SOURCE MATERIAL: Begin

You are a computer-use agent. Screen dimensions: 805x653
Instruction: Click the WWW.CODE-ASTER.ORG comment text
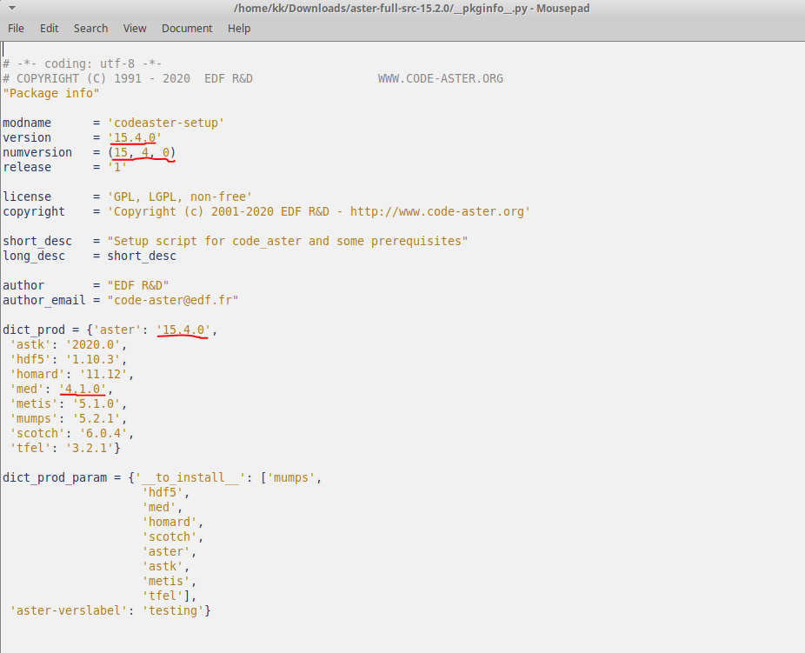click(x=441, y=78)
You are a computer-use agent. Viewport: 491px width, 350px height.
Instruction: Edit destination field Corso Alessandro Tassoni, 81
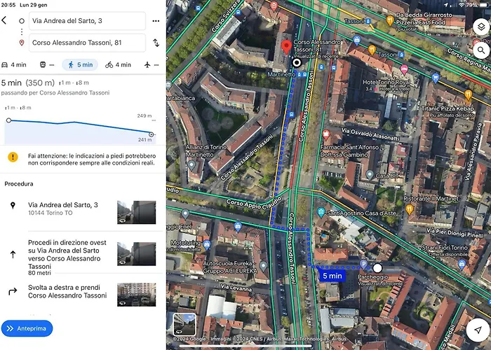[87, 43]
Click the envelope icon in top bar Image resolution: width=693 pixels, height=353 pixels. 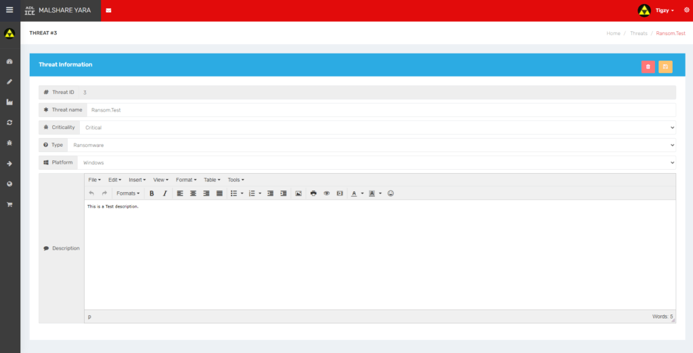coord(109,11)
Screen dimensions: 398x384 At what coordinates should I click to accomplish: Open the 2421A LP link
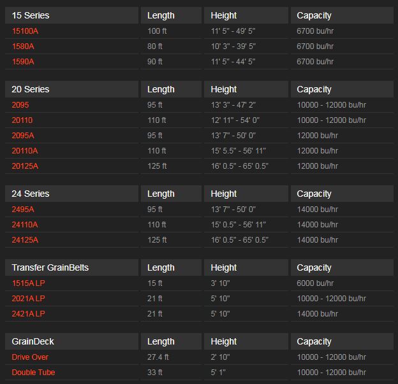(28, 314)
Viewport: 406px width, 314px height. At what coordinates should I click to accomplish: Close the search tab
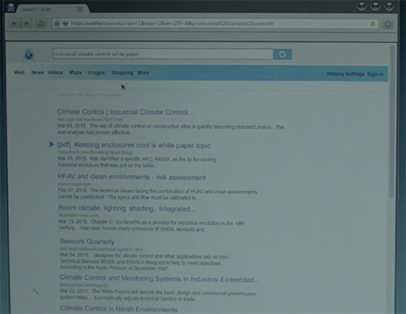pyautogui.click(x=80, y=9)
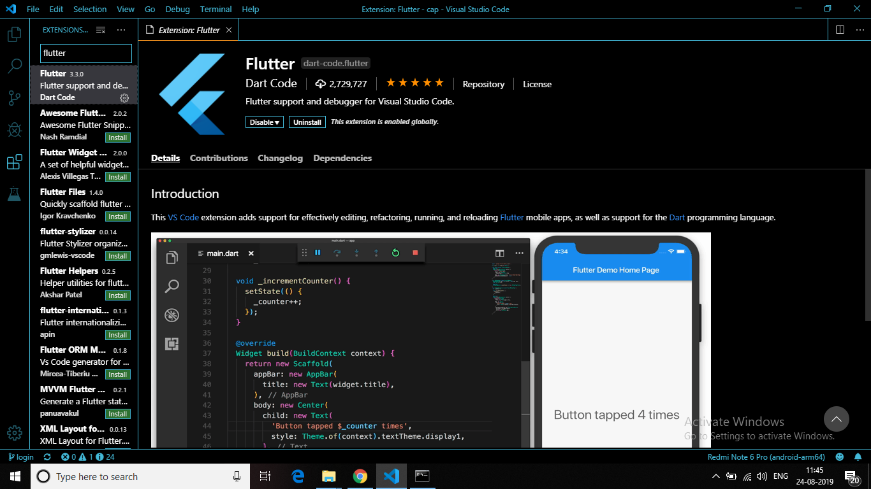Click the Uninstall button for Flutter

pyautogui.click(x=307, y=122)
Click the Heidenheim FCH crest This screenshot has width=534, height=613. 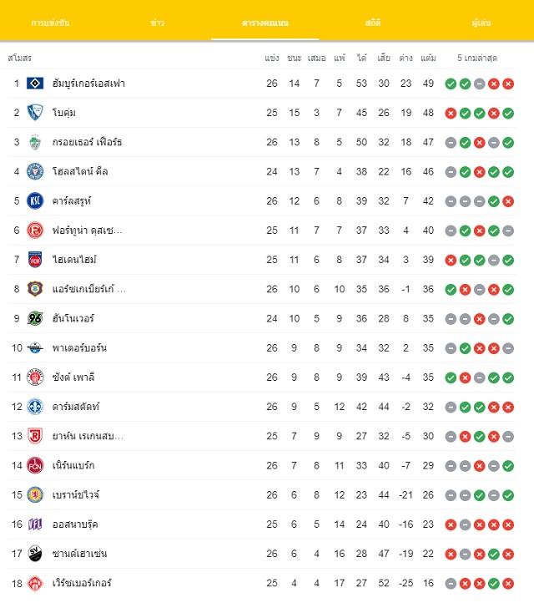point(35,260)
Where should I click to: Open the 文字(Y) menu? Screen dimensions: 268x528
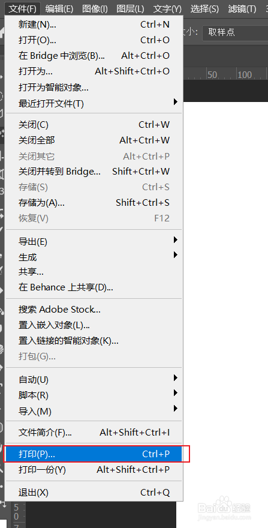click(167, 9)
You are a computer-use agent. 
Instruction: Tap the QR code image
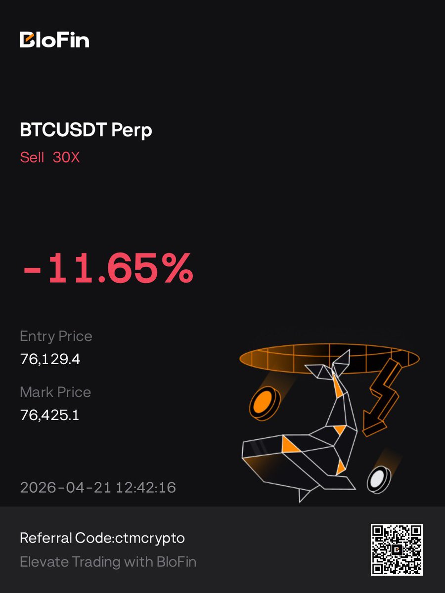[x=397, y=550]
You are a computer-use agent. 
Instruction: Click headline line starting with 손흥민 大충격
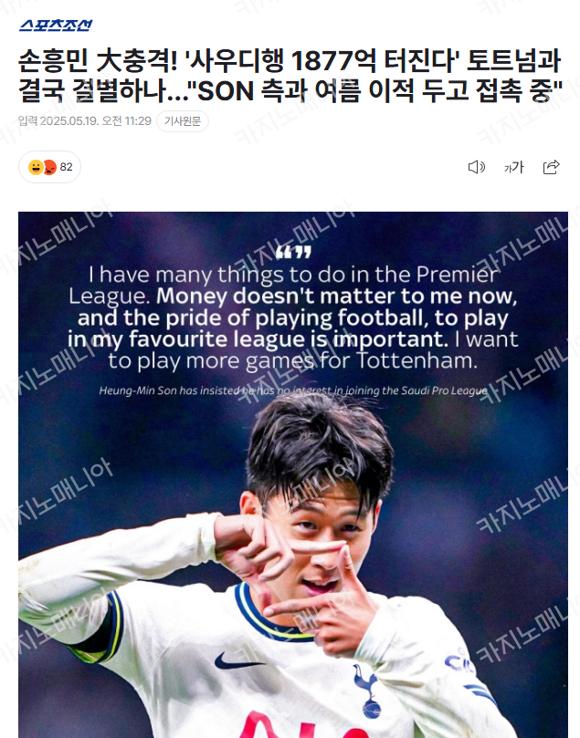coord(290,61)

SOURCE MATERIAL: End

- PROBLEM TO WORK ON: Where does "agent" appear in the records above? Copy every line that has it.

- SOLUTION FOR THIS TASK:
You are a computer-use agent. Screen dimensions: 805x653
You are a computer-use agent. Viewport: 491px width, 350px height.
You are a computer-use agent. 
You are a computer-use agent. 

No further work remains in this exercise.